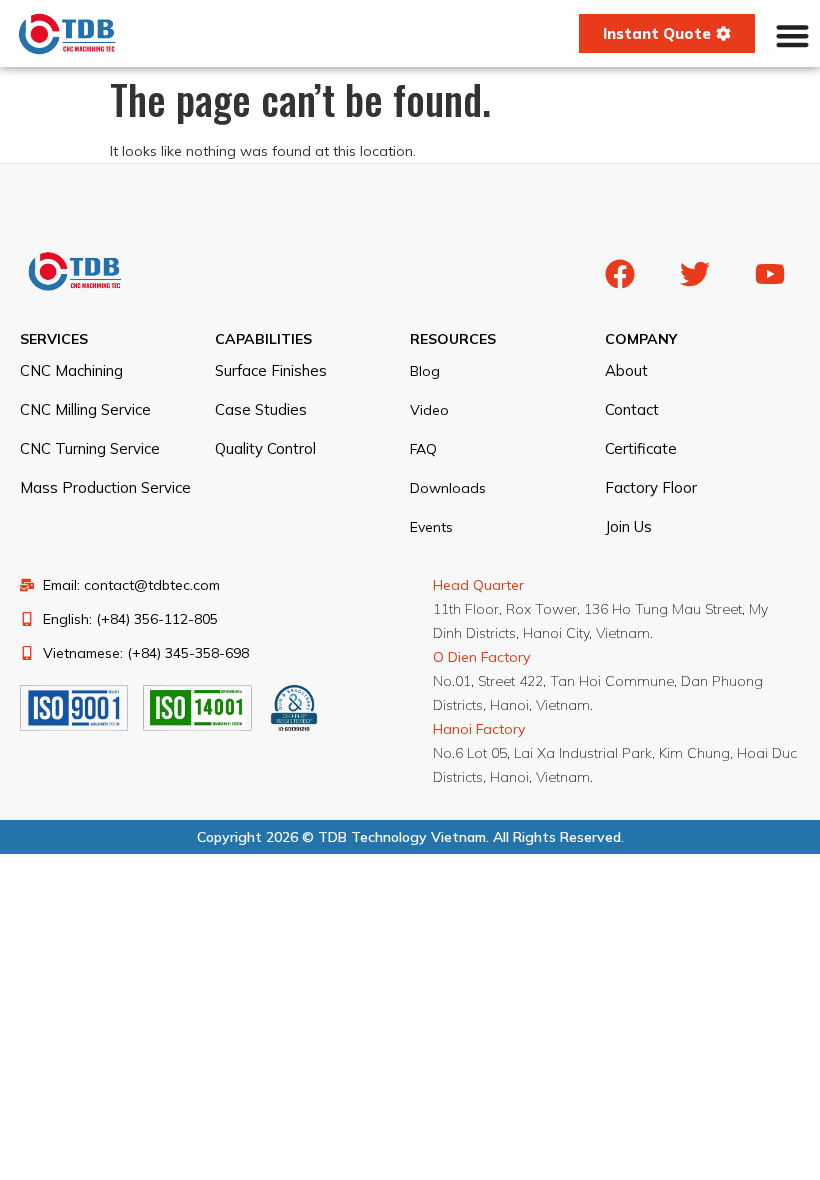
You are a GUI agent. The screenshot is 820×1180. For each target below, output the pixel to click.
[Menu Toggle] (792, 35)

--

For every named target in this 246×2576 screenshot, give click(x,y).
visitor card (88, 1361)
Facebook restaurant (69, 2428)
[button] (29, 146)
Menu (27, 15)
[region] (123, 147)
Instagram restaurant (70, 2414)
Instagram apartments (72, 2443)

#### EXERCISE PROMPT
Find the line with "[button] (29, 146)" in the entries above. Retype it and each line after it, exactly, through the line with "Instagram apartments (72, 2443)", and stop there.

#### ANSWER BOX
[button] (29, 146)
Menu (27, 15)
[region] (123, 147)
Instagram restaurant (70, 2414)
Instagram apartments (72, 2443)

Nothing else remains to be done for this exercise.